* Text section *

☆ ☆ ☆ ☆

I have found helpful links explaining how to extract all the text from the body here: How can I get all the plain text from a website with Scrapy?
However, in the process of extracting all the text, it also scrapes the text of the hyperlinks which I do not want. For example when scraping the website: http://quotes.toscrape.com/tag/humor/page/1/
I used the following extractor:
text = re.sub(' +',' ',re.sub('\n|\t|\r','',' '.join(response.selector.xpath('//body/descendant-or-self::*[not( self::script | self::style)]/text()').extract()))).strip()
I got the output of:
"Quotes to Scrape Login Viewing tag: humor “The person, be it gentleman or lady, who has not pleasure in a good novel, must be intolerably stupid.” by ...."

☆ ☆ ☆ ☆

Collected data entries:
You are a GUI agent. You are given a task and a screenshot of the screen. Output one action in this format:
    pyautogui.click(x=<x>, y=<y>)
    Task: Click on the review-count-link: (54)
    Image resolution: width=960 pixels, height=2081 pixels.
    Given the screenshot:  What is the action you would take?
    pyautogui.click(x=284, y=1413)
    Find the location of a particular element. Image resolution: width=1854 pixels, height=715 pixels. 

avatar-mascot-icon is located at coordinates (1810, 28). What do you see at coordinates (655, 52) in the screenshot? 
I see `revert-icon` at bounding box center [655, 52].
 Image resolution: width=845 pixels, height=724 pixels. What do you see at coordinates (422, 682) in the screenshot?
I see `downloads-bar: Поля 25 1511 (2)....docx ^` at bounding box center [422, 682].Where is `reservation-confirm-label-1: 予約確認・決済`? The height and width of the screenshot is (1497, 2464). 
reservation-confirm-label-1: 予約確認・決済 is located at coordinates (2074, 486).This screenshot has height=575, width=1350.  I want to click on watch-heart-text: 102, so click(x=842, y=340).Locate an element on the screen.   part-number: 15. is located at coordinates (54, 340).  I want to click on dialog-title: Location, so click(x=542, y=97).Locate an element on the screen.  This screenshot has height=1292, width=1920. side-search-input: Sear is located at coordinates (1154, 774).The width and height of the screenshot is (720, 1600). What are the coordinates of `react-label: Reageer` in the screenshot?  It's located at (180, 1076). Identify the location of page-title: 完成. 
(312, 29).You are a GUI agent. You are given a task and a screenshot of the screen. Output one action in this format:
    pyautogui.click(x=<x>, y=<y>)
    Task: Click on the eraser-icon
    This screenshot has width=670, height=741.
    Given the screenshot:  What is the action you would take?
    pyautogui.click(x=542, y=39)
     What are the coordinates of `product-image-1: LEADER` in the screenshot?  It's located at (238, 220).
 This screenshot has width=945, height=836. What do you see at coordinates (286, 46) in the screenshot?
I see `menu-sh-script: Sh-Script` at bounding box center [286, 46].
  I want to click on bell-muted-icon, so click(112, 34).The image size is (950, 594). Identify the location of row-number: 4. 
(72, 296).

☆ ☆ ☆ ☆

* Your tasks *
#1 According to the Scrapy question, what does the text extraction also scrape that the poster does not want?
#2 Extend the Scrapy question from the point where it stops.

* Answers for the exercise *
#1 The text of the hyperlinks.

#2
The word "Login" comes from the text portion of the hyperlink
<a href="/login">Login</a>
Another example of a text coming from a hyperlink is:
<a href="#" data-toggle="tab" class="login-tab-links2 toplogin">KFN PUBlIC INVESTORS<small>K1 AND TAX INFO</small></a></li>
Where 'KFN PUBlIC INVESTORS' and 'K1 AND TAX INFO' get scraped too.
How can I avoid having text from the hyperlinks being scraped too?
Thanks so much in advance!